A small town with a huge industrial area (Port-Jérome) to the southwest with farming and woodland to the north and east, in the Pays de Caux, situated by the banks of the river Seine, some 20 miles (32 km) east of Le Havre, at the junction of the D81, D373 and D110 roads.
The parishes of Saint-Georges-de-Gravenchon and Notre Dame were part of the royal domain of Lillebonne. The Counts of Évreux built the medieval castle of Fontaine-Saint-Denis. The two parishes were joined as one commune in 1823 under the name of Notre-Dame-de-Gravenchon.
Napoleon III opened the new industrial area of Port-Jérôme.

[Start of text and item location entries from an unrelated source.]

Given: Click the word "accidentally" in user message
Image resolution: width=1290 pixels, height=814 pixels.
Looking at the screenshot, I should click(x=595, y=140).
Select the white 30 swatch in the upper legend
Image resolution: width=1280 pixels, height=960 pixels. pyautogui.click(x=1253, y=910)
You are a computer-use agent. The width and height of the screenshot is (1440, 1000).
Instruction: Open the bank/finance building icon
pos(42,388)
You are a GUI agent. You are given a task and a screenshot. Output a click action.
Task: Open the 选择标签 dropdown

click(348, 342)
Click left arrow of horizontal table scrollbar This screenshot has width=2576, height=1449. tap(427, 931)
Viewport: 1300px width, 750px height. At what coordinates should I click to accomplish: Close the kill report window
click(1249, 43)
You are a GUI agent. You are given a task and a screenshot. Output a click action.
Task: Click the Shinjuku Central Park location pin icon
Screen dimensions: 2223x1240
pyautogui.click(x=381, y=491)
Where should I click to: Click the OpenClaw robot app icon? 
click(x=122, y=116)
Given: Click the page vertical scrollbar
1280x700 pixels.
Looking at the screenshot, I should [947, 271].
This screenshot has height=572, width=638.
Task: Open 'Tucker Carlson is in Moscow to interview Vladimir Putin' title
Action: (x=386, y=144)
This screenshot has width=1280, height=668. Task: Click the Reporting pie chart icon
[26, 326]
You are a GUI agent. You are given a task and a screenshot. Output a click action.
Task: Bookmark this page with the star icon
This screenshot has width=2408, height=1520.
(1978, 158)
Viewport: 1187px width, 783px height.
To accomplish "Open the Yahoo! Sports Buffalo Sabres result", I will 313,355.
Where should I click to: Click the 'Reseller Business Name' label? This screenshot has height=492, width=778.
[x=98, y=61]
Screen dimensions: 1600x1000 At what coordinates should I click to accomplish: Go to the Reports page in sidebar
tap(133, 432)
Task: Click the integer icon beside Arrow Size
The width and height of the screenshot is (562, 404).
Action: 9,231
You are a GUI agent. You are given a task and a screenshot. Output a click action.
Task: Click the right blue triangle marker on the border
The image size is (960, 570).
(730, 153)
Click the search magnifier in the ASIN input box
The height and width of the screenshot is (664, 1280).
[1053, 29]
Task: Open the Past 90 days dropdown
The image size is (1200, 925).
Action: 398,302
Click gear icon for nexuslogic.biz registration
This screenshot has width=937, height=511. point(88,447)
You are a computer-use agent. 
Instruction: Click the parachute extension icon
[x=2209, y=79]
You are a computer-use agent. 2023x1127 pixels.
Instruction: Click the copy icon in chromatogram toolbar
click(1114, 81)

A commemorative stone recalls his visit on May 28, 1861. Until then, the commune was an agricultural town.
In 1930, two oil refineries with two separate housing districts were established. "Standard" (for Esso employees) and "Vacuum" (for Mobil Oil's workers).
During World War II, the refineries were partly destroyed (1940) but rebuilt after 1945. Notre Dame de Gravenchon has been occupied by the Germans as from 12 June 1940 and liberated on 31 August 1944 jointly by the British and Belgian armies (Brigade Piron).
The arms of Notre-Dame-de-Gravenchon are blazoned : Per fess 1: per pale A: gules, a demi-lion issuant from the per pale line and B: Azure, the outline of a drakkar on waves argent; and 2: Vert, 2 stalks of wheat in saltire argent and in chief 3 chemical flasks outlined, and half full argent, middle one largest; all the lines of division fimbriated.